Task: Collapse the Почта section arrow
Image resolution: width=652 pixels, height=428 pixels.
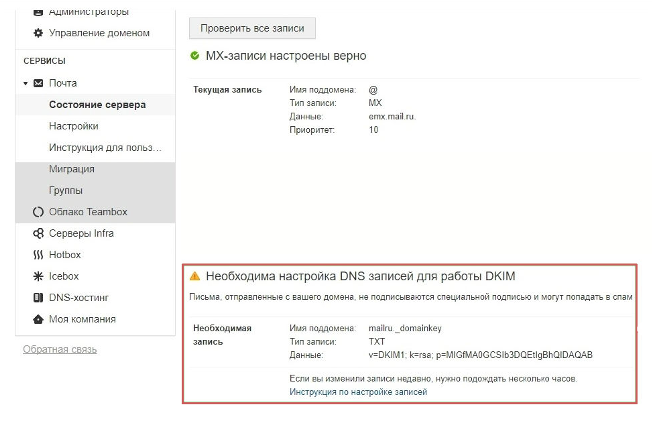Action: click(x=25, y=83)
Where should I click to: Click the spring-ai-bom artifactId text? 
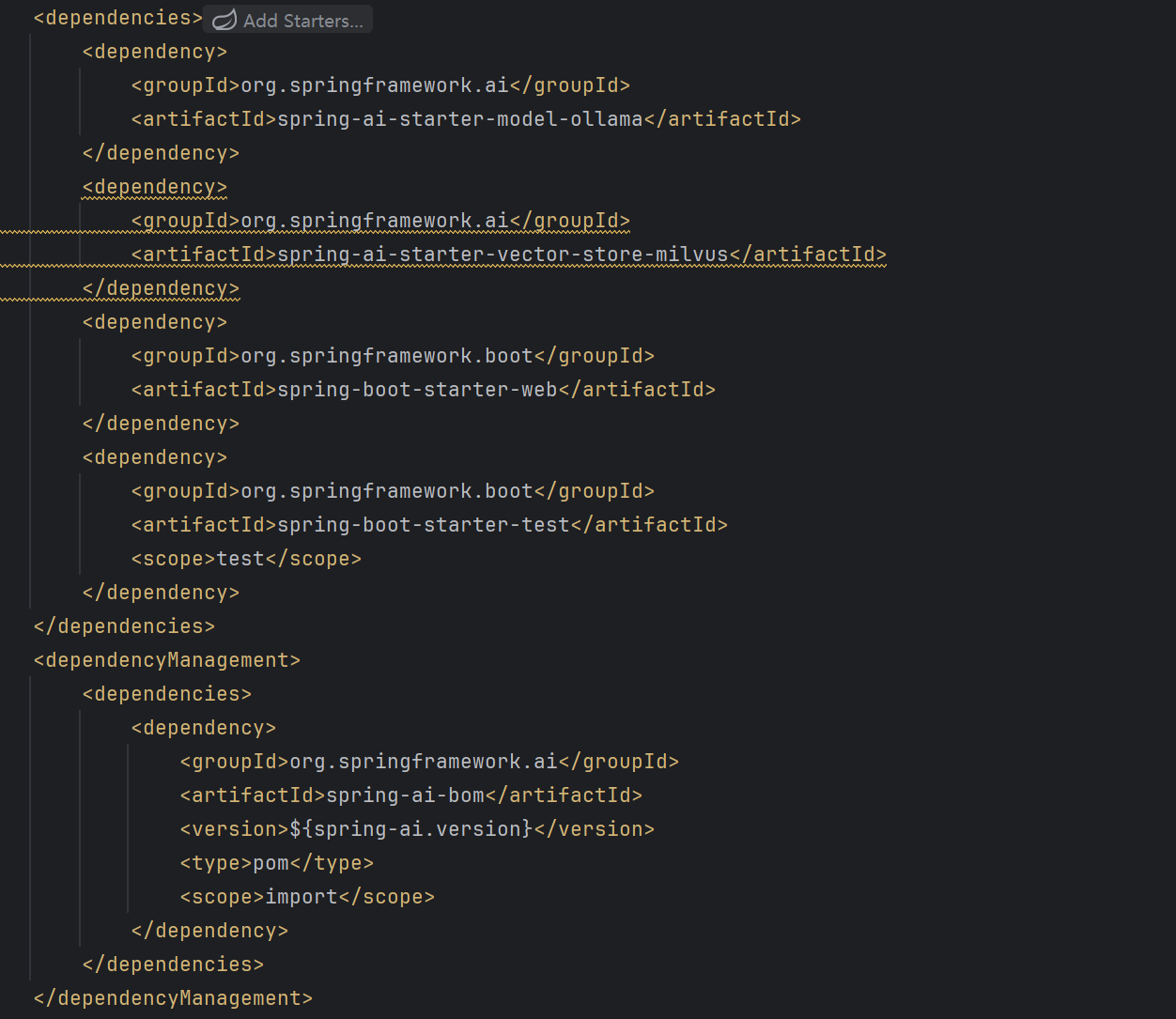[405, 795]
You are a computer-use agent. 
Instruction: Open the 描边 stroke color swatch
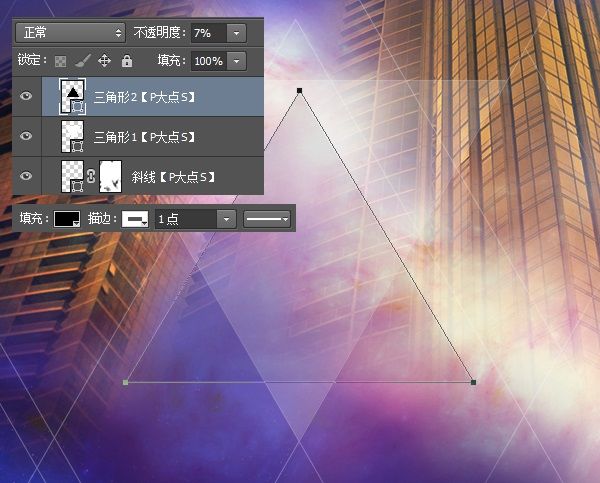135,219
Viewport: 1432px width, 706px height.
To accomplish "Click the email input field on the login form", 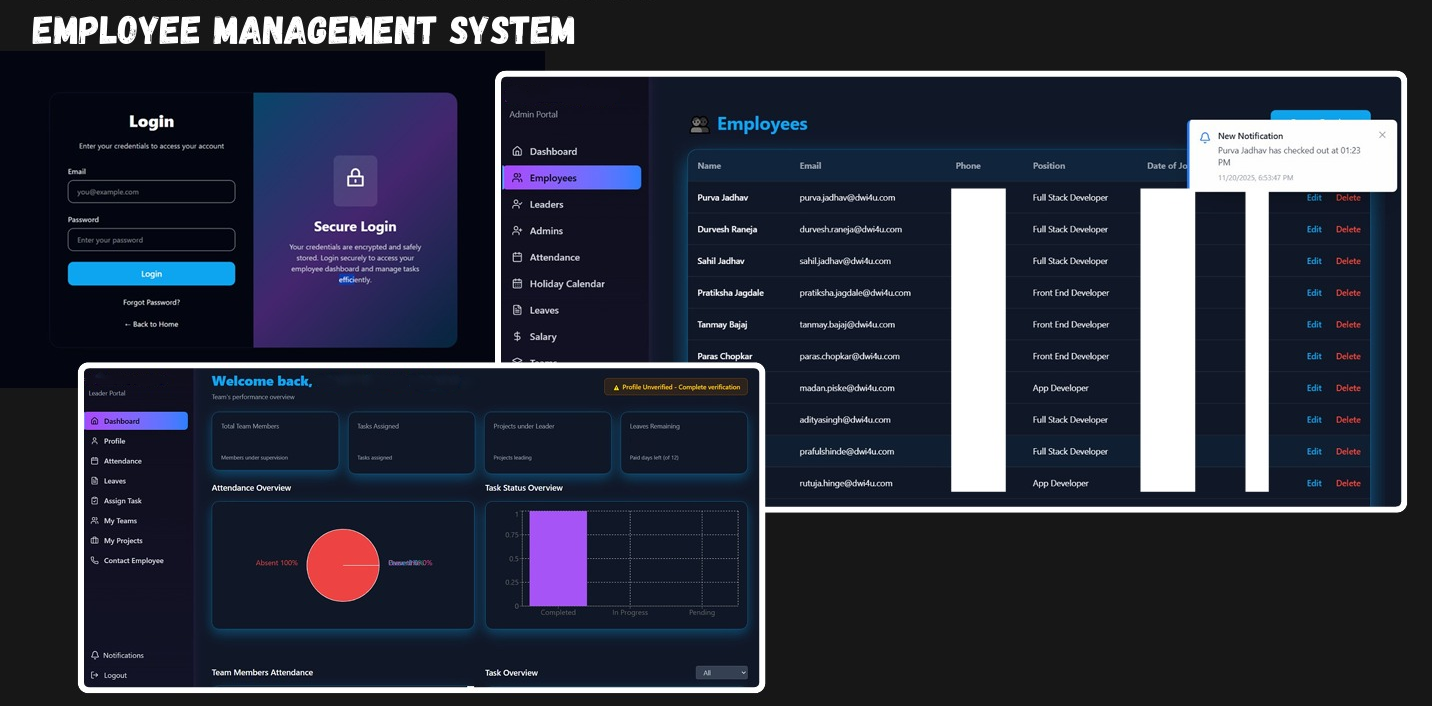I will click(x=151, y=191).
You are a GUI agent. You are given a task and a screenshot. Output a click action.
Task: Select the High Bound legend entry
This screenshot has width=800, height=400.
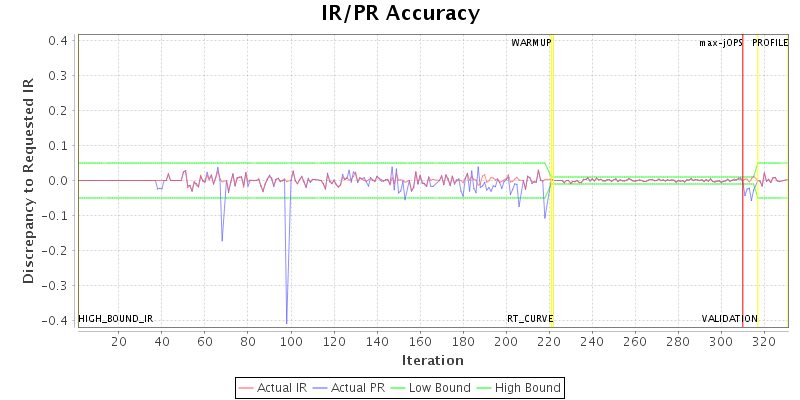click(x=516, y=387)
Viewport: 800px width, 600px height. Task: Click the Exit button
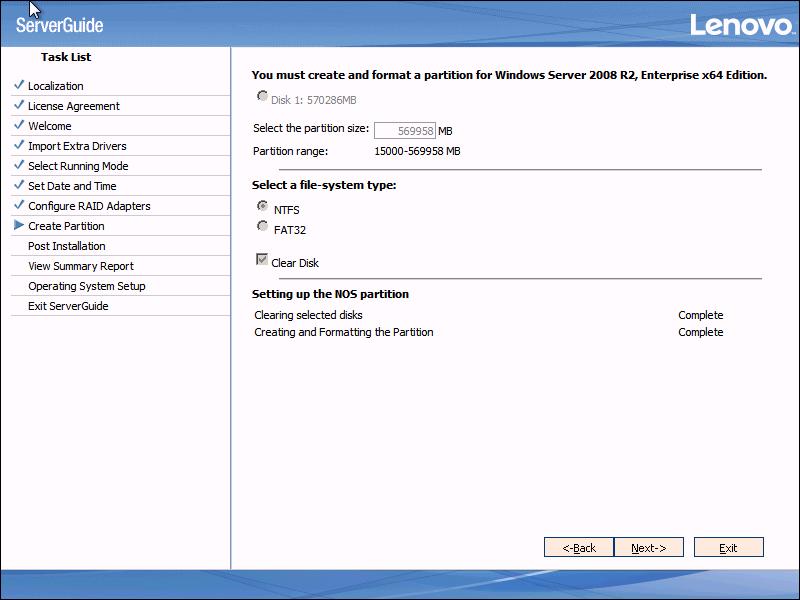pyautogui.click(x=728, y=548)
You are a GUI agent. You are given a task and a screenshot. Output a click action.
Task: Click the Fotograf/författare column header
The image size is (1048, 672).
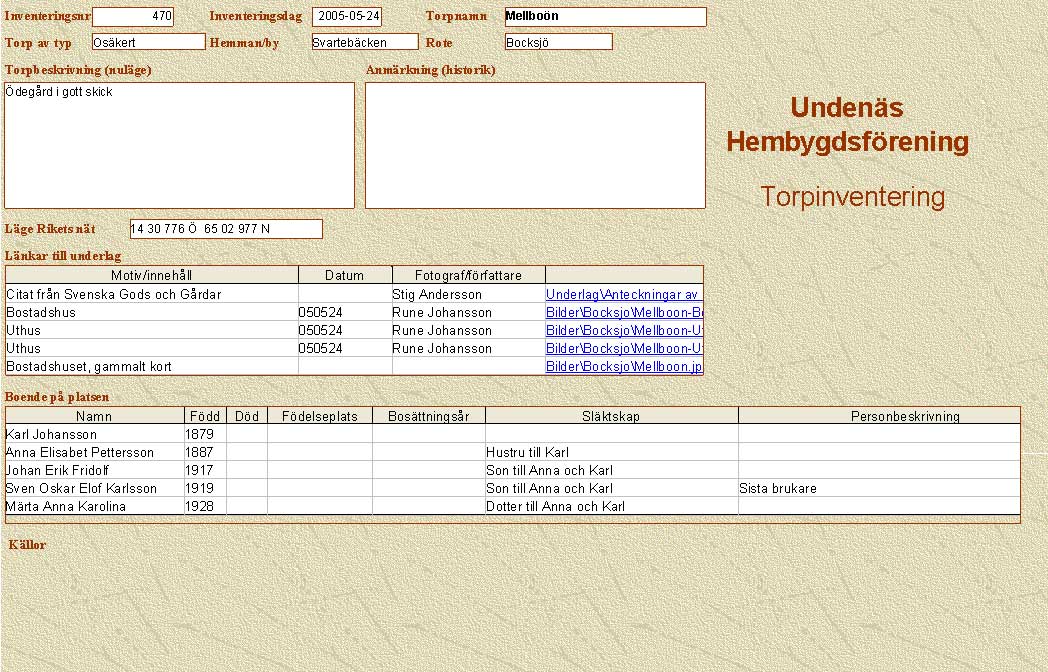[x=467, y=275]
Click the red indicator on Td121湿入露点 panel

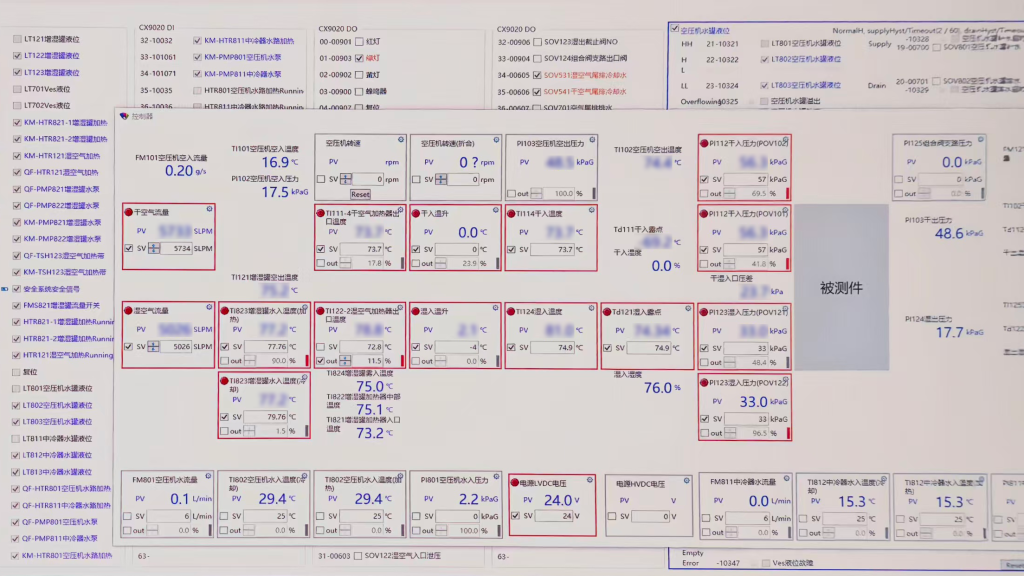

========================================

* _Work request_
With all pictures removed, reproduce the lines from the top of the entries above through the line containing "You are a computer-use agent.", exactly as written.

* _Exercise solution_
Task: Collapse the Почта section arrow
Image resolution: width=652 pixels, height=428 pixels.
Action: click(x=25, y=83)
Where should I click to: Click the spring-ai-bom artifactId text? 
[405, 795]
You are a computer-use agent. 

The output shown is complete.